The implications of an ETH spot ETF – Tactical plays for ETHUSD traders

Chris Weston
Head of Research
24 May 2024
The crypto scene has its focus on the formal blessing from the SEC to allow ETH spot ETFs to trade in the US. Given we’ve now seen regulatory sign-off on the 19b-4 filling, which allows the regulator to understand the impact of change in rules and to efficiently scenario test the rollout of the spot ETF – the next stage will be the SEC signing off on applications (the S-1 form) made by the 9 ETF issuers, although that may not happen overnight.

What’s important is the crypto world now sees a very high probability that an ETH spot ETF will be rolled out soon. A key question therefore for traders is exactly how much of this news is now in the price, and what is the likelihood of a “buy the rumour, sell the fact” playing out? Many are now even looking ahead at what could be the next coin to have a spot ETF launch – the front runner seems to be SOL. 

Using the BTC spot ETF as a guide, which was fully approved on 10 January, in the lead-up to the launch we saw a strong run-in the BTCUSD price into $49k and then a 21% correction into $38,500 over the ensuing 12 days. It was then that traders saw the upbeat aggregated daily inflows into the 10 BTC spot ETFs (ex-Grayscale) and aggressively bought back in, with BTCUSD ultimately rallying 90% to $73k. 

Daily inflows in all BTC cash ETFs


The possibility of that same price action playing out in ETHUSD is an obvious risk, but when everyone is expecting something like this to happen, it rarely does, or at least the retracement should be far shallower. Plus, with expectations of solid inflows from investors into the ETH spot ETF, and the understanding of how influential these inflows have been on the BTC price, this understanding may even mitigate a ‘sell on fact’ altogether. 

Price action portrays strong anticipation of the ETF launch

Looking at the rally in ETHUSD since 20 May, with price gaining 30% and pushing 3900, we can see the market has seen the potential ETF blessing as a big positive for ETH. We can also see the outperformance of ETH through the ETHUSD/BTCUSD (top pane) or ETHUSD/SOLUSD ratio. 

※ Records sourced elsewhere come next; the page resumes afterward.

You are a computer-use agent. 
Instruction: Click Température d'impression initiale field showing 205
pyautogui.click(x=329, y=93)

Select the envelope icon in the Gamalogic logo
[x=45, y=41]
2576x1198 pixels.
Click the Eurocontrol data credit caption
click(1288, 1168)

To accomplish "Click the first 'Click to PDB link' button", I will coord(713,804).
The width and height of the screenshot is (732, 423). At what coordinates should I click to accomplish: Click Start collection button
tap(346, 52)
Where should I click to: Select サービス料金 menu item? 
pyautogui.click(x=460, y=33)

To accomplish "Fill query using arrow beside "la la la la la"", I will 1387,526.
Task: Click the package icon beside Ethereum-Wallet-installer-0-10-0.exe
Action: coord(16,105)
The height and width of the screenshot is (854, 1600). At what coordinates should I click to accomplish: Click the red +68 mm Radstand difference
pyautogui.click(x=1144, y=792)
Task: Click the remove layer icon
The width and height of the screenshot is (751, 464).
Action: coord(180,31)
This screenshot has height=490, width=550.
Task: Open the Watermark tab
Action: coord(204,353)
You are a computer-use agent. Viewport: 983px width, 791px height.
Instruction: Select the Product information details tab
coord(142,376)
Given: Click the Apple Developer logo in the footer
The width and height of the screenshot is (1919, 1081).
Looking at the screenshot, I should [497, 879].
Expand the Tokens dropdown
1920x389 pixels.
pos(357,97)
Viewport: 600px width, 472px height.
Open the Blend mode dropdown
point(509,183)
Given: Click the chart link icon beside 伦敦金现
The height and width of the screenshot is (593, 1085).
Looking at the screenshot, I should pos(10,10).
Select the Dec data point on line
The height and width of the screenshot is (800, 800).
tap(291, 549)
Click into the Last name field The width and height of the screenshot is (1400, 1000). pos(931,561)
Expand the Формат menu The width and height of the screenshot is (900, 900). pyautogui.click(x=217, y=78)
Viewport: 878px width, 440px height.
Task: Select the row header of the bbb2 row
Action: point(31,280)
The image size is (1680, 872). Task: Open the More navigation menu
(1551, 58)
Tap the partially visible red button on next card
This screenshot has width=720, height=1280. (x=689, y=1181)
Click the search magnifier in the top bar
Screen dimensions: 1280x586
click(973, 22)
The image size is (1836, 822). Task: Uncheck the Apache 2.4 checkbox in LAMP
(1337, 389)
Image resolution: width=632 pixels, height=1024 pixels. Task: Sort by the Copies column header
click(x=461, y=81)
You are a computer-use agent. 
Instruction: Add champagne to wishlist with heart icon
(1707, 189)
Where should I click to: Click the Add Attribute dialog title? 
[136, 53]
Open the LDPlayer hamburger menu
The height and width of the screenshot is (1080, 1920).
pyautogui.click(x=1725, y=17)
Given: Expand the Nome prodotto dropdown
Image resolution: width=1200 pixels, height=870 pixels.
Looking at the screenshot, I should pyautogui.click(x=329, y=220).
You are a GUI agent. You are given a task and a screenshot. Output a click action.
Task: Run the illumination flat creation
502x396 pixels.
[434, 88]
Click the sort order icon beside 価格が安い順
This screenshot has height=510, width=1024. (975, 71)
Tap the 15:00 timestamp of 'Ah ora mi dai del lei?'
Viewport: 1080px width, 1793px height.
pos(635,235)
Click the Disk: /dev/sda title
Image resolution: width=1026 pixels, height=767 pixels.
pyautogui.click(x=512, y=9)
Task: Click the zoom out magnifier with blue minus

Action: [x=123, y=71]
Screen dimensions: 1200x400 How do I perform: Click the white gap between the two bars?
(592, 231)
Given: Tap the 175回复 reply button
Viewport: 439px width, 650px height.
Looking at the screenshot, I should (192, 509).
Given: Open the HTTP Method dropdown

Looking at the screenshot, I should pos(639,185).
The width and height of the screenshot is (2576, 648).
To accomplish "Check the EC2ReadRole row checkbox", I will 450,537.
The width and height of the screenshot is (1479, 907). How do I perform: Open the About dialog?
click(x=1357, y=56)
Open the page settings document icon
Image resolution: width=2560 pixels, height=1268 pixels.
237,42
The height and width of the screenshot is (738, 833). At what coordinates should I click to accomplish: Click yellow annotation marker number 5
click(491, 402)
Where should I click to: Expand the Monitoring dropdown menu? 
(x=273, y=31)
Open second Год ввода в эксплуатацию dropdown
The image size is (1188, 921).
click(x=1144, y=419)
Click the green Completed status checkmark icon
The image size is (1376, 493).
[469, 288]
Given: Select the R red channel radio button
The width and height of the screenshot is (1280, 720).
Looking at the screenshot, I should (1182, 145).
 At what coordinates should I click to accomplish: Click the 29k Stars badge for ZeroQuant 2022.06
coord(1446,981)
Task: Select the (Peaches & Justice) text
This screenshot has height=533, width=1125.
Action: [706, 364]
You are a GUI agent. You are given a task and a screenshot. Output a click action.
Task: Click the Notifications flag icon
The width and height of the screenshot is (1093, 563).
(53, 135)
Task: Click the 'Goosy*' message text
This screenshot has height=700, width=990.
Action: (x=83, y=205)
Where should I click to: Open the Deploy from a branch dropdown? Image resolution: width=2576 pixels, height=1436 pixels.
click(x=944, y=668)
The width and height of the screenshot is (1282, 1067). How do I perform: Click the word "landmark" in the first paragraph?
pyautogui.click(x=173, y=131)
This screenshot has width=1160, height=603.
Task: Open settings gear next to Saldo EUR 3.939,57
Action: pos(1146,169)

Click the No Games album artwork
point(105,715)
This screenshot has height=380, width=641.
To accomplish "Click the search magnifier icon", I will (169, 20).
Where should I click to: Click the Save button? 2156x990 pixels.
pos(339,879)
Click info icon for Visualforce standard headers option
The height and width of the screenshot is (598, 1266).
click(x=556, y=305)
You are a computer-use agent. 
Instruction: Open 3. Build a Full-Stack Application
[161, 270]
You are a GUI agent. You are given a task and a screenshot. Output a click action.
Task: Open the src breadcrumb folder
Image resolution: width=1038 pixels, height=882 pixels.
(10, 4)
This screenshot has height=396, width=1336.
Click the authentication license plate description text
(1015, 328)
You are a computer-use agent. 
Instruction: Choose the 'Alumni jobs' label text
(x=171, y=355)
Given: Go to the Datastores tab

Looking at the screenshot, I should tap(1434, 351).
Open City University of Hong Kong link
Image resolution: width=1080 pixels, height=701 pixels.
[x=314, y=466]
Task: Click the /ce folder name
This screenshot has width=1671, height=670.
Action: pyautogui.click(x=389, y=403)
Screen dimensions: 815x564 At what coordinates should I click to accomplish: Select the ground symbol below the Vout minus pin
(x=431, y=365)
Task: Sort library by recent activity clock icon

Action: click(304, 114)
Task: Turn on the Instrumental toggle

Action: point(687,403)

We can also open interest in ETF futures, across the various platforms, has been steadily rising, where the notional value of all outstanding contracts sits close to a record $15b. If we then look at funding rates charged on ETH perpetual futures these have been falling consistently since March, showing that despite the move higher in the underlying price, the leverage held by market participants is still very low – a sign that we are nowhere near the euphoria stage and that price could kick higher and traders may chase. 


(Source: The Block)

Choosing between the ETH and BTC spot ETF – the implications

For potential investors in the new ETH spot ETF (assuming it does come) they would now have a choice. For many US financial advisors, who could look to suggest a crypto spot ETF to clients, it isn’t just a case of having BTC or ETH in the portfolio for diversification purposes – where due to its higher volatility and often low correlation with other asset classes, crypto can help spread portfolio variance. These advisors will now have to educate themselves fully on the key differences between BTC and ETH, and which is the better ETF to choose from. 

On one hand, ETH has a lower market cap and differing liquidity conditions, so inflows into the ETH spot ETF could have an even greater influence on the underlying price. 

Bitcoin does have a scarcity factor, which many would be aware of after the recent ‘halving’, but with reduced supply and good demand, this dynamic is supportive of the BTC price over time, with some saying BTC is a ‘store of value’ – a mantra I would currently dispute given its propensity to follow the S&P500 on big down days. 

Bitcoin is not a great medium of exchange though, and ETH is far better in this regard so the adoption thematic, as well as potential use case, are more supportive over the longer term for ETH than BTC. 

Either way, the market has seen how influential the BTC spot ETF has been in driving prices higher, so are ready to trade ETH should we see big inflows into the ETH spot ETF. 

Of course, we could feasibly see outflows from the BTC spot ETF and rotation into the ETH spot ETF and that may raise the prospect of sustained downside in the BTCUSD/ETHUSD ratio (traders can play this by going short of BTCUSD and long ETHUSD). 

What’s the play?

But for those whose focus is trading ETHUSD in isolation, the question – assuming full sign-off from the SEC – is whether ETHUSD can power through 4000 and the March highs of 4092.55, or whether we see long positions reduced quickly and a 'sell on fact' playing out – I favour the former scenario, but as long as the S&P500 can stay at elevated levels, market volatility remains subdued and US bond yields don’t start to move sharply higher, then any 15% pullback on a ‘sell on fact’ should offer a compelling entry for tactical buyers.